Against a challenging economic backdrop, Virgin Atlantic Ltd increased overall revenue by £150m, a 5.8% year on year growth. Passenger numbers have grown by 4.8% to 5.4 million, with results displaying a passenger unit revenue (PRASK) increase of 1.7% - the first year of positive growth since 2014. These results put the company in a strong position to realise its plan to revive growth and return to profitability.
The company continued to focus on delivering unrivalled customer service, maintaining its number one IATA customer satisfaction ranking for transatlantic flights and operating its most punctual flying schedule between the US and London Heathrow since 1997.
Performance was impacted by the weakness of GBP versus USD, economic uncertainty and the continued shortage of Trent 1000 engines used on Boeing 787 aircraft.
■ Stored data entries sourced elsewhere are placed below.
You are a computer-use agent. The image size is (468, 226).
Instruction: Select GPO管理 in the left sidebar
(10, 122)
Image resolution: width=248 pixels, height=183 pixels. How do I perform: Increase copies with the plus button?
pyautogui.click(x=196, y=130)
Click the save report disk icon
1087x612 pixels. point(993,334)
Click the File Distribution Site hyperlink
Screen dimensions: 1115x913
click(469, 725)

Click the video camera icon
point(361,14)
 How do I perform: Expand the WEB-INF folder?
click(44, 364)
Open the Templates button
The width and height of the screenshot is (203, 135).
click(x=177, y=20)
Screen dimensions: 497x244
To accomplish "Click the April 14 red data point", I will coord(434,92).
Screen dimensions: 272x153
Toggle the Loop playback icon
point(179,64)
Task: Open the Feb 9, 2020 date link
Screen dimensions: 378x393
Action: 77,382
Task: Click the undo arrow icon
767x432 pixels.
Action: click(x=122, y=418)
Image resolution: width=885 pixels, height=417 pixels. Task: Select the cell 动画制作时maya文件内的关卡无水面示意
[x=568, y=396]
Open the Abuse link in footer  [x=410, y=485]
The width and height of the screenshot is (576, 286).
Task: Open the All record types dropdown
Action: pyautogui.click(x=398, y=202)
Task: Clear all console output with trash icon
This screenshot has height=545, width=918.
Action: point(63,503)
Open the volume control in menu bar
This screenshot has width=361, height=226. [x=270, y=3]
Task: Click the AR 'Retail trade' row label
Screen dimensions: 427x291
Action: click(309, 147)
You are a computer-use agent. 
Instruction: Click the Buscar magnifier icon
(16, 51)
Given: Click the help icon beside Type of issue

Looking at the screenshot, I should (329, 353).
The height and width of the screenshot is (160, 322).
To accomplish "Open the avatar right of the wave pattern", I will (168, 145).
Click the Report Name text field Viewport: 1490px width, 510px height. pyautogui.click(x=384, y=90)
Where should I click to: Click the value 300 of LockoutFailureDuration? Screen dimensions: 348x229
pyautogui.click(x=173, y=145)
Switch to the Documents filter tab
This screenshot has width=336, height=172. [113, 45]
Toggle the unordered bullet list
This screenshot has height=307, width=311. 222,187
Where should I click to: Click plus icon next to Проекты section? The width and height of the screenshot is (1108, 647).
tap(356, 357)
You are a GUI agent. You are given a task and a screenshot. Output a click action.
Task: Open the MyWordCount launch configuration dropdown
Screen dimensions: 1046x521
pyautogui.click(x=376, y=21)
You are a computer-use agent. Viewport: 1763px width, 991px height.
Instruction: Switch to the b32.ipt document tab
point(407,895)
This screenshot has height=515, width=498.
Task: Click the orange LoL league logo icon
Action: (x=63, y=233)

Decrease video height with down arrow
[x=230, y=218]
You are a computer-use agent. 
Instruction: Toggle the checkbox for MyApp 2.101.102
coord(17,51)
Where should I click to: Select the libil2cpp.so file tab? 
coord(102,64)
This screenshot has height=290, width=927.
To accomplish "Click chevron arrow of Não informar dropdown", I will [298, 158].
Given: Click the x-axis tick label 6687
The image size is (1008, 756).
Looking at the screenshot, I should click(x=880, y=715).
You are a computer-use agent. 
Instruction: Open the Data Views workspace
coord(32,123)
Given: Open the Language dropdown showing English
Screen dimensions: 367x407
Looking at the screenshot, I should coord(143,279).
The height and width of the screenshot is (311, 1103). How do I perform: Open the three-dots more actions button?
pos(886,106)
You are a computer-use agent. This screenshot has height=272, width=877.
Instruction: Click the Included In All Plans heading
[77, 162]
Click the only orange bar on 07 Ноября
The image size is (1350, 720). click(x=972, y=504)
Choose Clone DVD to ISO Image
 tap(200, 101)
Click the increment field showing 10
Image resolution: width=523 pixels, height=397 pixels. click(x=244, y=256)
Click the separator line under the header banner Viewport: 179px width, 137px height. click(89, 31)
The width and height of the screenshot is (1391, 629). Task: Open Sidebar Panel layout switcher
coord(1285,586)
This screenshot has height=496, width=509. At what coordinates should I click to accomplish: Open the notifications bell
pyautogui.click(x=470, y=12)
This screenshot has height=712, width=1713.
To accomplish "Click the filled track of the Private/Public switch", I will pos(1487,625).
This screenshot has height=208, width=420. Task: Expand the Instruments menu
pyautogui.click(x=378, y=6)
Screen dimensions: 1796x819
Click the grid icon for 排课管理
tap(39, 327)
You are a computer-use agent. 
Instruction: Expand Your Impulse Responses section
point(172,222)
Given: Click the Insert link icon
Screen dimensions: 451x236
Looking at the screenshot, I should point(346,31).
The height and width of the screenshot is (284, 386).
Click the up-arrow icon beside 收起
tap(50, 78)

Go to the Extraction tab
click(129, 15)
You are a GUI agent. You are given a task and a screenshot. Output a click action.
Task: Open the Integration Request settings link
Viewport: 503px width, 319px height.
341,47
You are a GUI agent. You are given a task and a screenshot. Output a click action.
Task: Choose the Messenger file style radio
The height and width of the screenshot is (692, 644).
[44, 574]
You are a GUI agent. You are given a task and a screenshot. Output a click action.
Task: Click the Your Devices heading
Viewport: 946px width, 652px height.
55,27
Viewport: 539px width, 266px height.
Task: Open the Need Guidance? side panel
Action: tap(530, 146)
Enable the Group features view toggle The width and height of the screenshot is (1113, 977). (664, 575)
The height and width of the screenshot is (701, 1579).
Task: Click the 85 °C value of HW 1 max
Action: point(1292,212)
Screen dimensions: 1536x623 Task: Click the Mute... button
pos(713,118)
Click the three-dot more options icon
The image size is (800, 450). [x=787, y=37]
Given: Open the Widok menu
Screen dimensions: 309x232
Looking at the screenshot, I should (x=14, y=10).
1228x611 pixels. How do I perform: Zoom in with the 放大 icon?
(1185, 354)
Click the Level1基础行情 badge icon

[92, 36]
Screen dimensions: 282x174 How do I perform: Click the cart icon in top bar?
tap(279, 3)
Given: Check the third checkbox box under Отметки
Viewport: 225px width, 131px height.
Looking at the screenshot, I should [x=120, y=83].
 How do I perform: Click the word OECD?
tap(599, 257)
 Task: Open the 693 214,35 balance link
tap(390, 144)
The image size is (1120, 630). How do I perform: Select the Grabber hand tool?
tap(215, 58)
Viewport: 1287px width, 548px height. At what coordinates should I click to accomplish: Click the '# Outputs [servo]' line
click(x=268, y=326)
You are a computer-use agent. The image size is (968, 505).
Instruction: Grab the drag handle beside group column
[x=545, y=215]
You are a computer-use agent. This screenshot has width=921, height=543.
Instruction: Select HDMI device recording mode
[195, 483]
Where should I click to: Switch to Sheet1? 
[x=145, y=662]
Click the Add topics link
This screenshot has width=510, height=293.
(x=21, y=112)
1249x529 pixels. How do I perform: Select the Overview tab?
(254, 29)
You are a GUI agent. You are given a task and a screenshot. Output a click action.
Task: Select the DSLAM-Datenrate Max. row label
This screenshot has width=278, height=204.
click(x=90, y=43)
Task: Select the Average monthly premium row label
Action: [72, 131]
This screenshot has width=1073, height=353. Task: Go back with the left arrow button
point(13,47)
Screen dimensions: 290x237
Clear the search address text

Total revenue increased by £150m (5.8% year on year growth) to £2.8bn for the year, including an airline passenger unit revenue increase of 1.7%
Airline direct operating costs increased by £133m year on year, driven by higher fuel prices and 3.5% capacity growth
Non fuel unit costs improved by 1.2% year on year
Company loss before tax and exceptional items of £26.1m, significantly improved from a £49.0m loss in 2017
Strong cash position of £489m at year end and undrawn credit facility of £180m
Virgin Atlantic reached its highest on time arrival performance since 1997, was ranked number one for customer satisfaction by IATA, and voted Britain’s only Global Five Star Airline by APEX in the Official Airline Ratings. The airline achieved the highest sustainability ranking of any airline globally with an A- Leadership rating in the 2018 Carbon Disclosure Project performance assessment
Virgin Atlantic highlights
£150m incremental revenue growth (5.8% year on year growth) in 2018 driven by:
4.8% growth in passenger numbers to 5.4m
The successful launch of three new ways to fly economy resulting in an incremental contribution of £27m
Upper Class passenger unit revenue increased significantly by 10.2%, supported by our investment in refurbished cabins and an increased focus on attracting business travellers
Premium cabin passenger unit revenue also increased by 2.1%
Transatlantic routes operated in partnership with Delta continued to outperform expectations, with a 13.5% increase in US point of sale (US PoS now represents 31% of sales)
Codeshare revenue increased by 62%, driven by the strong performance of partnerships with airlines such as Virgin Australia and Flybe (Flybe growth doubled in 2018)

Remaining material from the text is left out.